Secondo la Corte dei Conti fino alla fine del 2023 non si era visto il presunto effetto-volano con più investimenti produttivi in Italia, ma le cose ora sembra che inizino a cambiare. «Un 10-20% dei 45mila coinvolti dalle restrizioni fiscali nel Regno Unito – spiega Marco Cerrato, partner di Maisto e Associati – hanno già lasciato o pensano di lasciare il Paese: parliamo di un numero che può arrivare fino a circa 10mila persone che diventeranno residenti in Italia, Svizzera, Monaco, Emirati e Grecia. Questo, assieme al fatto che non ci sarà più la concorrenza del sistema agevolato inglese, ci porta a pensare che gli arrivi in Italia nei prossimi anni potranno raddoppiare o triplicare rispetto ai livelli di fine 2023, anche se il ritmo annuale sarà più contenuto rispetto a quello che abbiamo constatato tra 2024 e 2025. Il numero complessivo dei neoresidenti beneficiari della flat tax potrebbe quindi arrivare anche a quota 9mila soggetti attirati, con un potenziale maggiore gettito fiscale e indotto da oltre 1 miliardo». Secondo Cerrato, poi, «il passaggio della flat tax a 200 mila euro non ha creato disorientamento, perché è stata invece vista come una sostanziale conferma del vecchio regime fiscale: a trasferirsi infatti è chi è molto facoltoso, dopo la vendita di aziende o dopo aver ereditato somme importanti. Ma anche beneficiari di trust, chi ha realizzato liquidità con attività imprenditoriali o immobiliari, soggetti del mondo dell’entertainment o manager di banche. Molti hanno già costituito società e assunto personale». C’è anche chi opera nell’asset management, nel settore assicurativo e nel private equity. Il progetto inglese di far salire la tassazione sulla quota di profitto che quest’ultimi guadagnano sulle vendite di asset nel Regno Unito al 45% non è diventato realtà, ma rimane sul tavolo del governo britannico. Finora Milano si è affermata come destinazione principale, accogliendo circa il 50% dei nuovi residenti facoltosi, con un flusso crescente da Londra. Ma anche Roma, la Toscana e la zona dei laghi attraggono questo genere di persone. Sempre secondo lo stesso Henley Residence Program Index 2025, quanto a valore relativo dei più rinomati programmi di residenza tramite investimento a livello globale, l’Italia è al terzo posto al mondo dopo Grecia e Svizzera.

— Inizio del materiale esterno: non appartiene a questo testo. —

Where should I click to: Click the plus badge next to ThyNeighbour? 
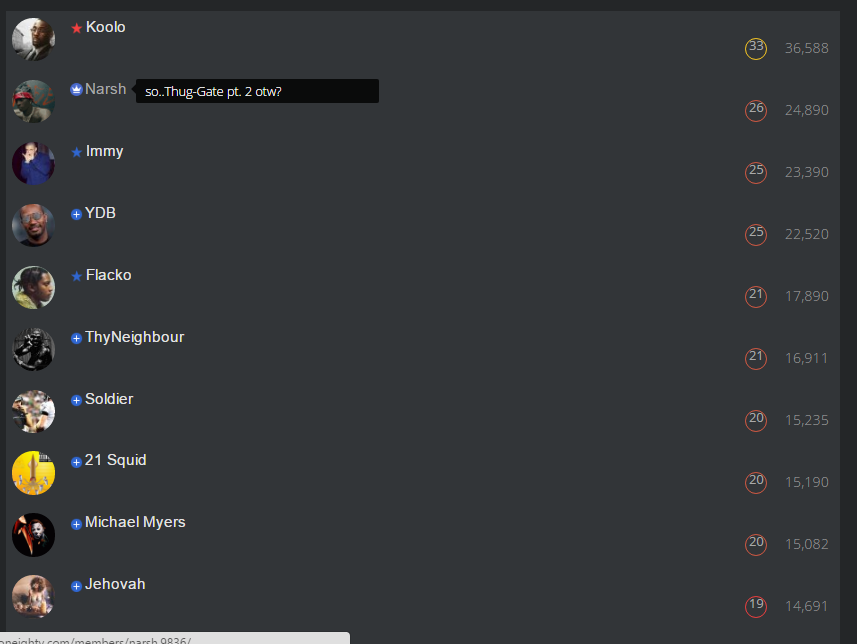click(x=77, y=338)
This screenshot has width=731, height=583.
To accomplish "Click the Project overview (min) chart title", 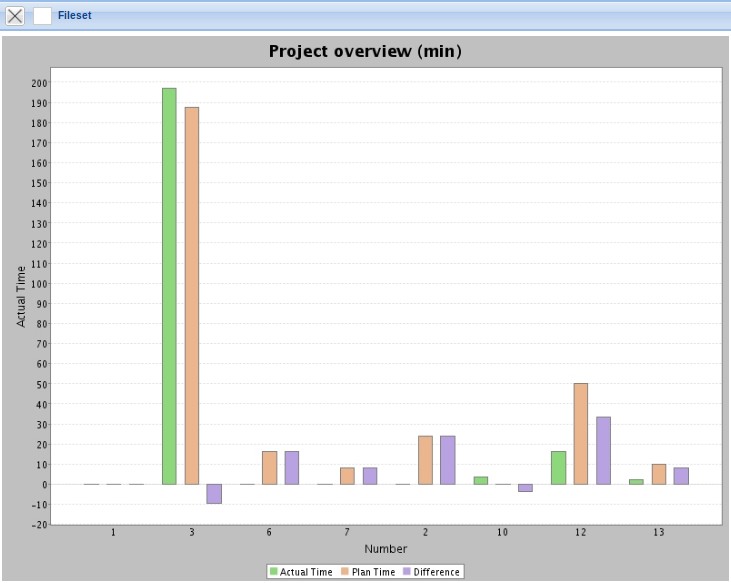I will pos(365,51).
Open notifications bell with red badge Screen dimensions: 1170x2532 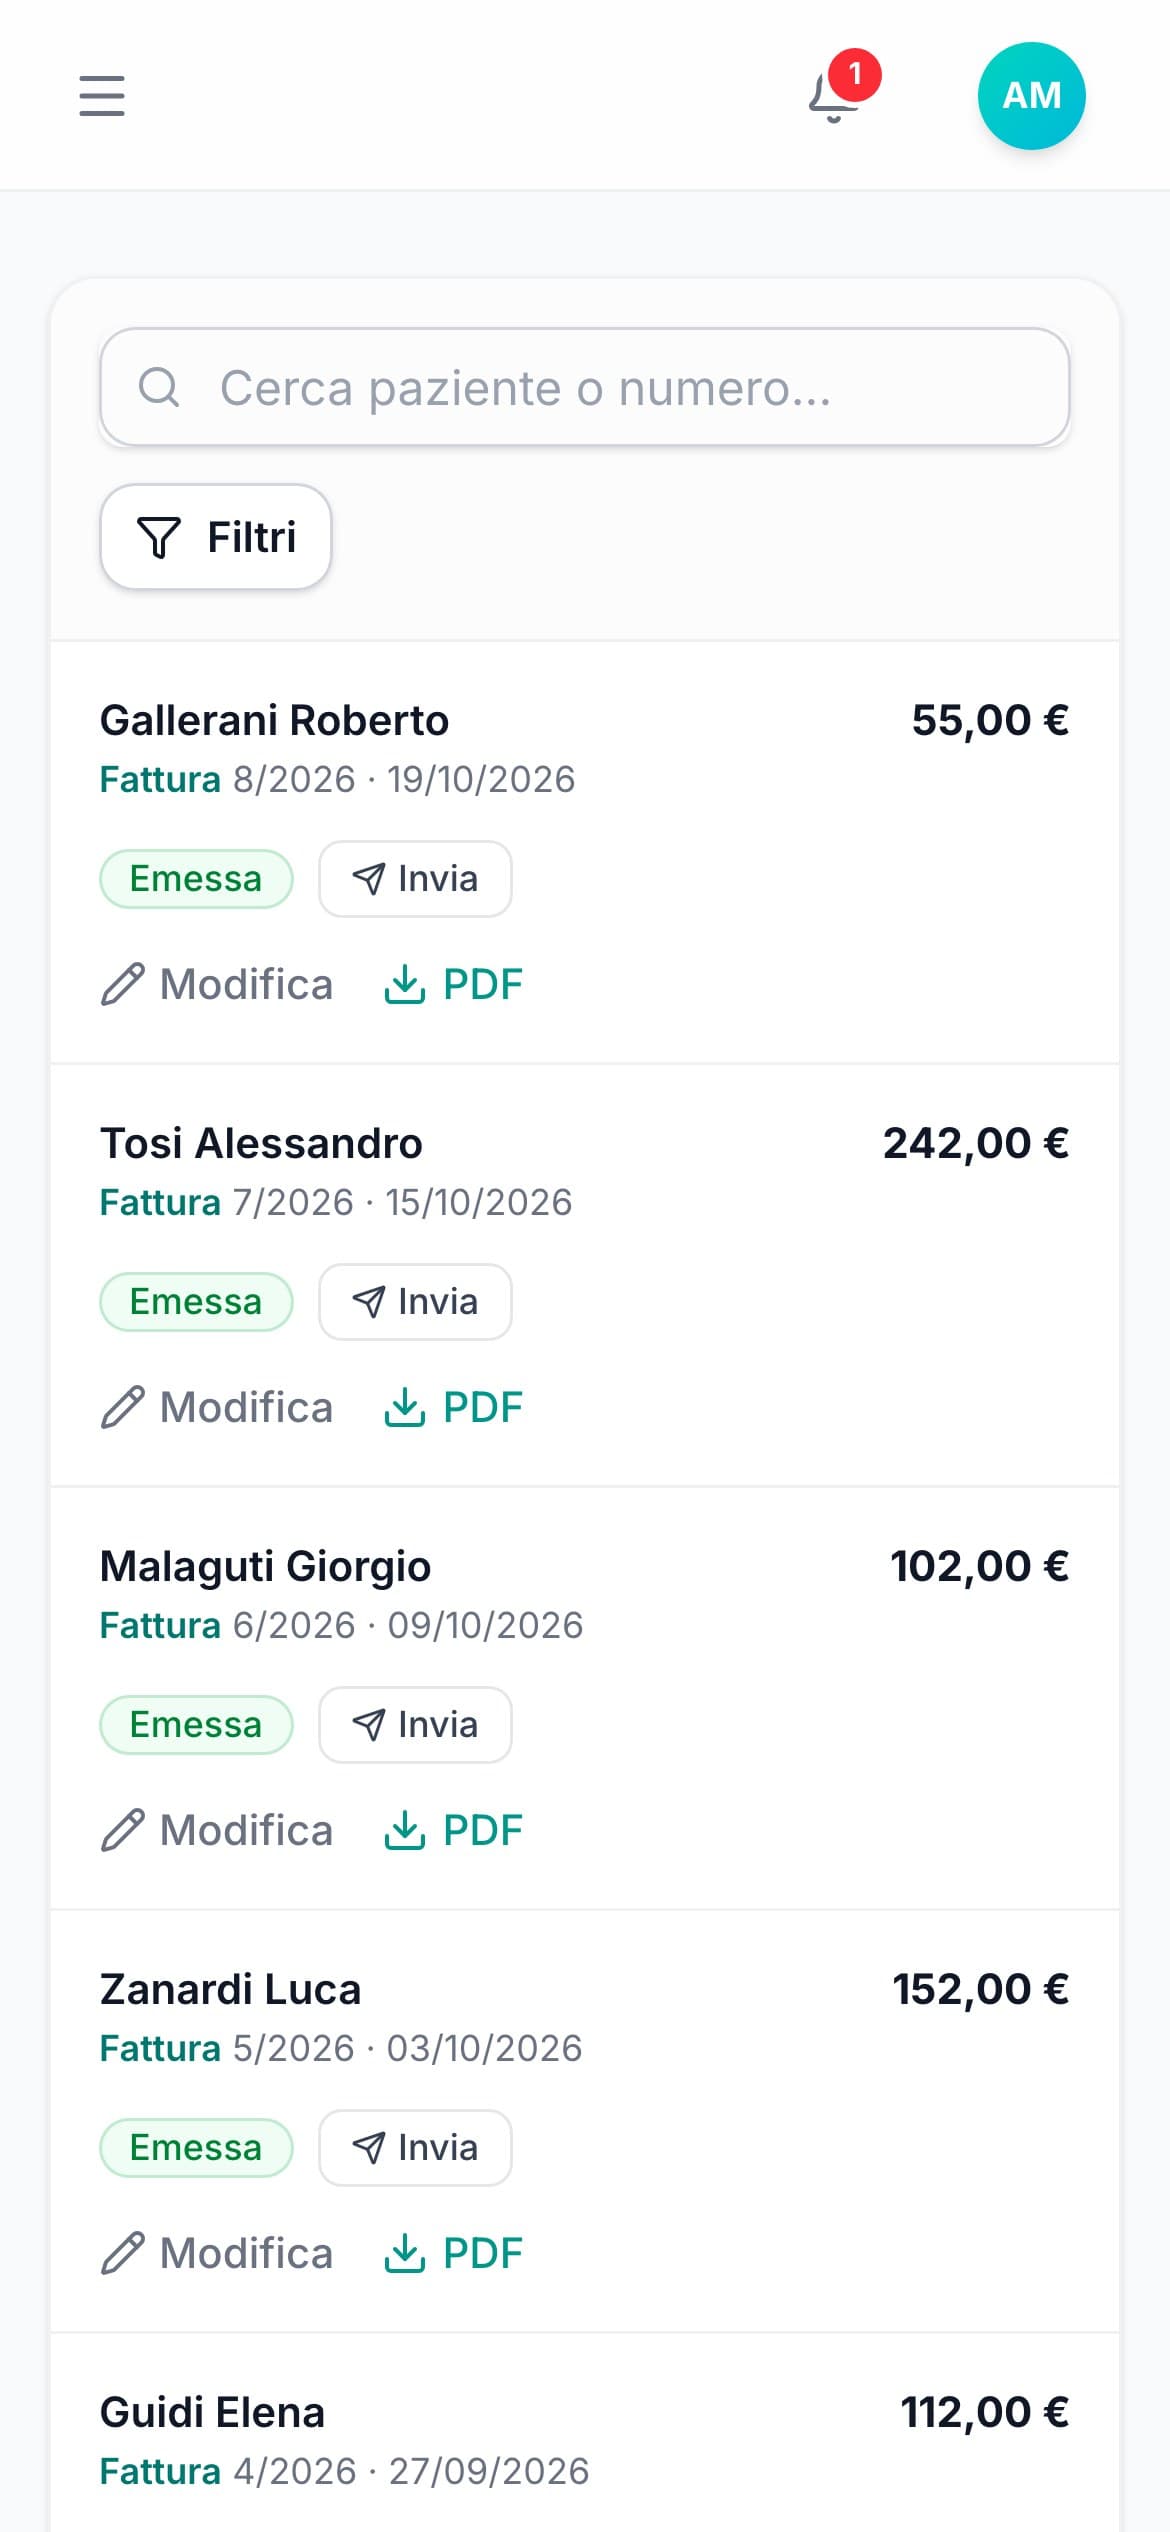coord(838,90)
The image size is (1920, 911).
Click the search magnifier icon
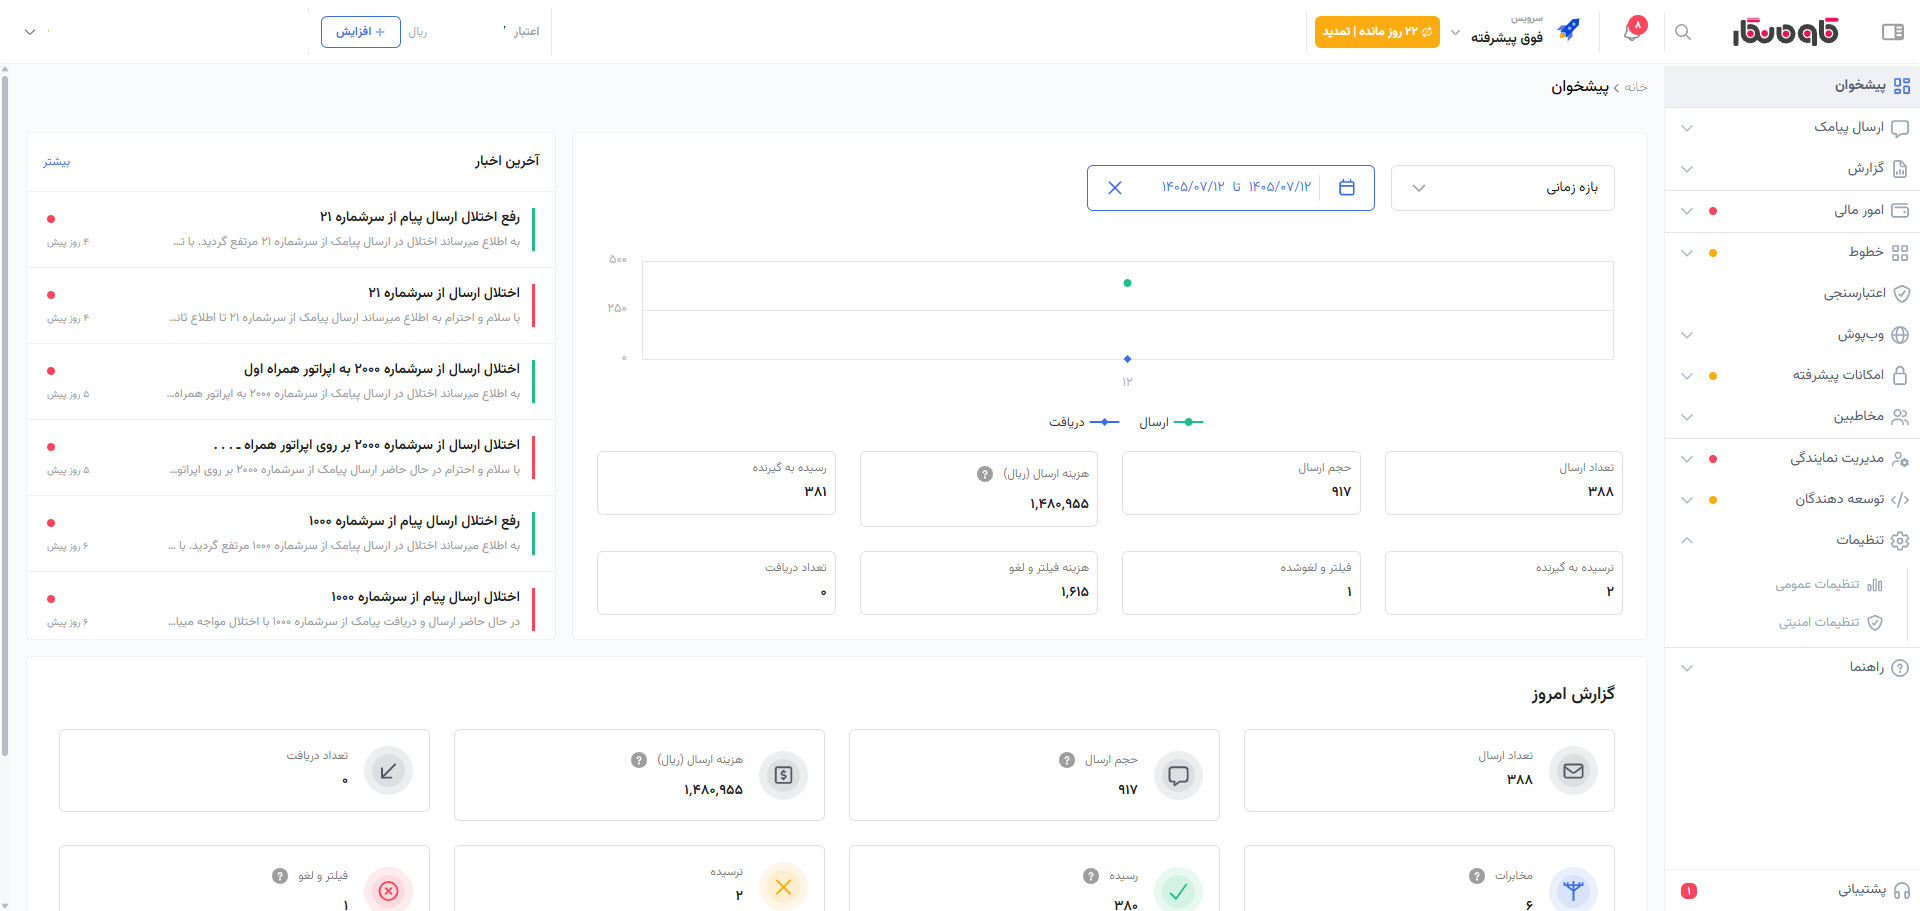tap(1683, 32)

La qualità della vita italiana, insomma, nonostante le storiche criticità del Paese, viene percepita positivamente. Finora al livello di Unione europea il tema della concorrenza fiscale è stato circoscritto agli aiuti di Stato verso le imprese per evitare che si trasferiscano solo in certo luogo. Per le persone fisiche e i grandi patrimoni questo approccio ancora non c’è.